Starting a Coverdell ESA

Any financial institution that can serve as a traditional IRA's custodian, such as this credit union savings account, can get you started. Your trust's caretaker will invest contributions through the sponsoring institution's available qualifying investments, including mutual funds, certificates of deposit, stocks, and bonds. Life insurance is exempt from ESA investment. Once you complete the sponsor's enrollment paperwork naming the trust's beneficiary and a "responsible individual" trustee, it's time to make your first contribution and plant the seeds of your child's future.

Financial Aid Consequences

All of that being said, keep in mind that our Coverdell ESA comes with financial aid eligibility ramifications if you intend on using the full balance strictly to pay for college. Granted, it's a negligible dent in overall eligibility, but you cannot afford to entirely discount the impact.

Like a 529 plan, your student's Expected Family Contribution (EFC) includes up to 5.64 percent of a Coverdell ESA's value if a parent or student owns the account. You only report the funds of an account owned by another relative once you or your student withdraws funds.

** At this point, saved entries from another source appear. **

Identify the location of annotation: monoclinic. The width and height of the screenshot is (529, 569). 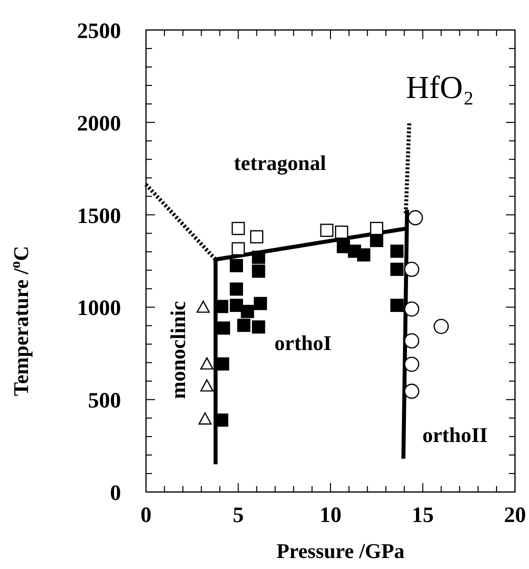
(178, 350).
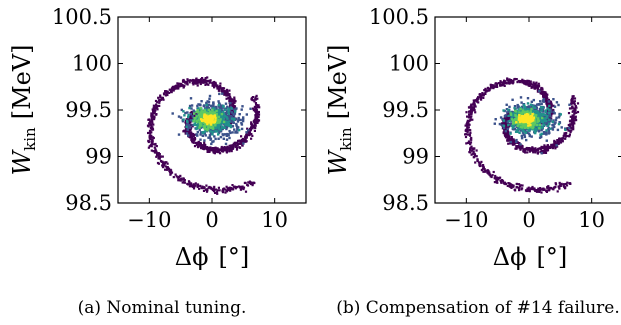  I want to click on y-tick-label: 99, so click(98, 157).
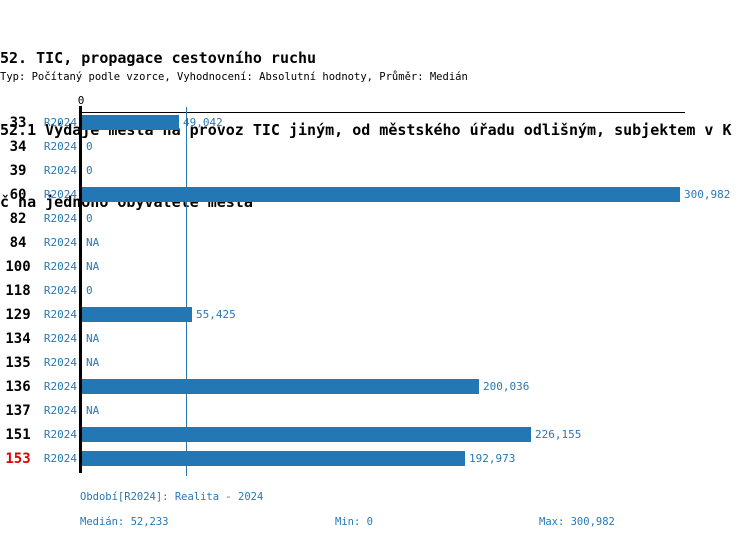 The height and width of the screenshot is (534, 750). What do you see at coordinates (18, 267) in the screenshot?
I see `row-number-label: 100` at bounding box center [18, 267].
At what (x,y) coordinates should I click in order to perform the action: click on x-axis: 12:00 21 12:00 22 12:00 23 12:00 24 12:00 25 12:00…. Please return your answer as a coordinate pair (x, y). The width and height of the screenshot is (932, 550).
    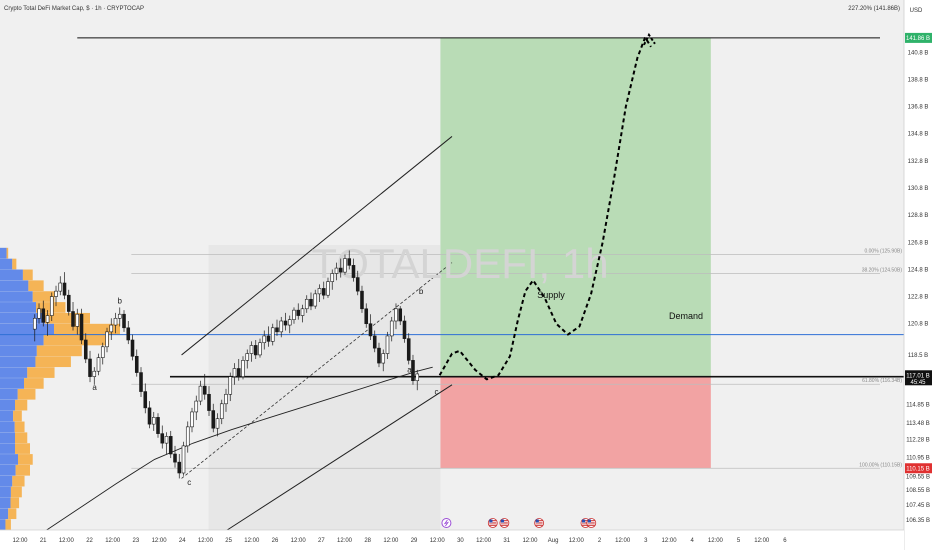
    Looking at the image, I should click on (452, 540).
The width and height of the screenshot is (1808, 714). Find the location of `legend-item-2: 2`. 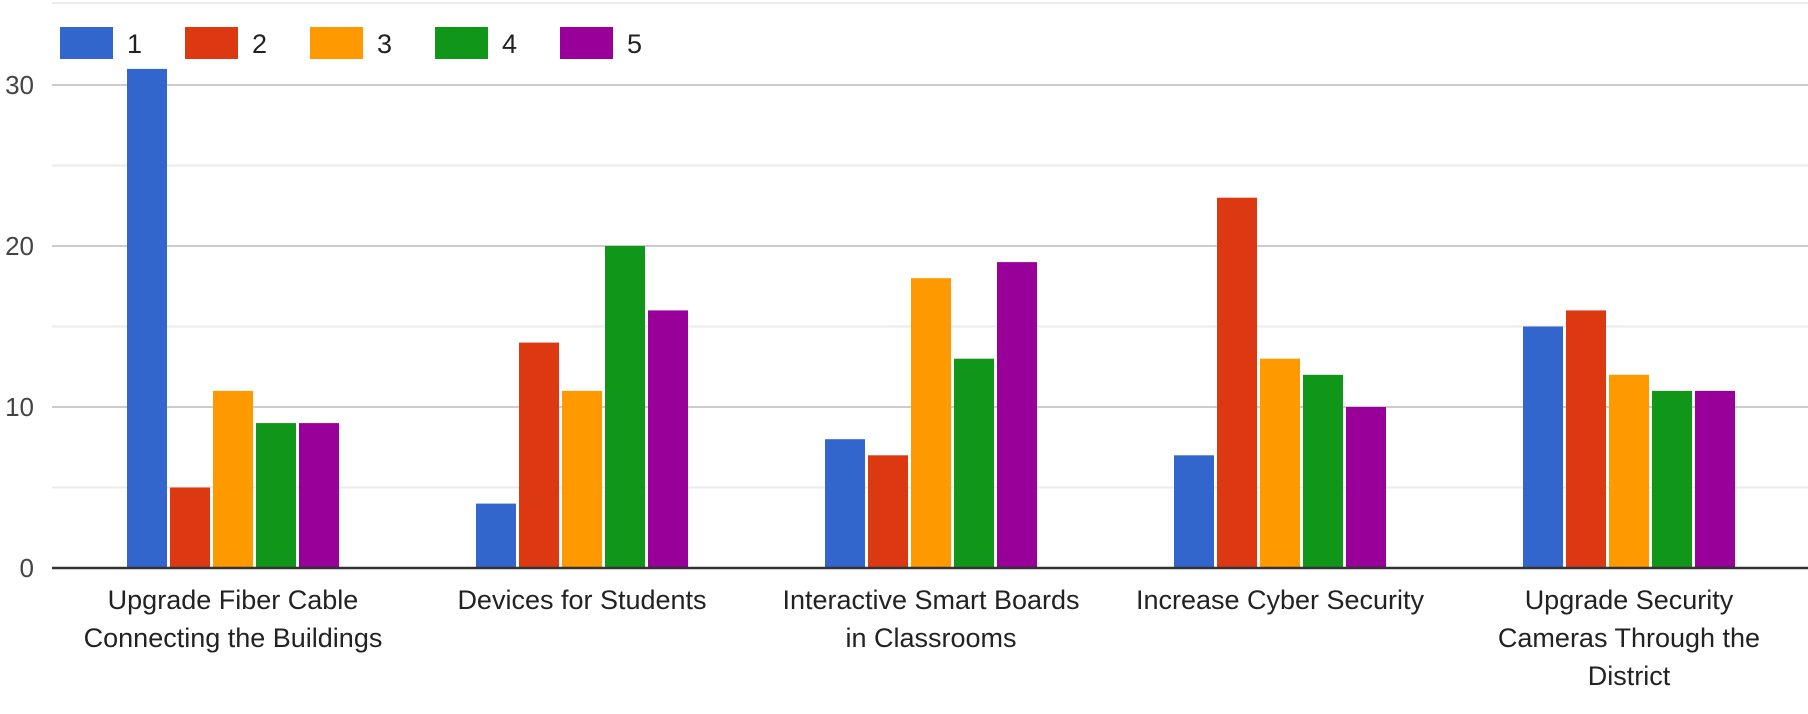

It pays to be judicious when tapping into your balance, even for the expenses the trust is structured to cover. Your federal income tax return will ordinarily exclude withdrawals from Coverdell ESAs owned by a parent or student, but withdrawals from accounts owned by anyone else will be "added back" at up to 50 percent as student income on the Free Application for Federal Student Aid the next year. In more concrete terms, an aunt or grandparent pulling out $15,000 to cover a university bill means a $7,500 increase to the next FAFSA's EFC.

Use as Directed

It should go without saying, but in addition to taking the general long-term ramifications of every withdrawal into account, never forget what the "E" in your Coverdell ESA's name: education.

To maintain tax-free withdrawals and earnings, Coverdell ESA funds must strictly be used for qualified elementary and secondary education expenses (QESEE) or qualified higher education expenses (QHEE).

Let's run those down:


  • Fees, tuition, tutoring, special needs services when required by the beneficiary, books, supplies, and other equipment incurred by enrollment and attendance.
  • Transportation, uniforms, supplementary items and services (including extended day programs), and room and board required or provided by the school.
  • Fees associated with any computer equipment or technology, internet access, and related services used by the beneficiary and family during school years.

Fortunately, the QHEE is much more cut-and-dried:


  • Tuition and fees.
  • Room and broad, as long as the student is enrolled at least half-time (6-8 credit hours per semester, ordinarily).
  • If living off-campus, you can withdraw the amount of room and board costs the school includes in its cost-of-attendance figures.
  • Books and supplies as needed.
  • As of 2015, purchases of computers, software, internet access, and other related equipment are all qualified expenses.
  • Equipment and services addressing the beneficiary's special needs for enrollment or attendance

Remember, a 10-percent penalty tax and federal income tax will apply to all non-qualified withdrawals.

A Word on Credit Unions

We'll close by circling back to one of our earlier points. Yes, you can open a ESA with virtually any financial institution that routinely manages investment products such as IRAs. That doesn't mean some institutions won't provide notable advantages others can't or won't.

If you can, choose a credit union for your Coverdell ESA. Generally speaking, these alternatives to bigger banks offer vastly more personal customer service. Who wouldn't want a locally oriented account custodian that takes the time to get to know your family's education needs as closely as a trusted friend? Just as importantly, credit unions often offer interest rates that banks can't touch, along with minimal transfer and maintenance fees, and deposit insurance up to $250,000. Your ESA is one of the most valuable investments you will ever make, after all. Why not trust it to the most dedicated, personable partners you can?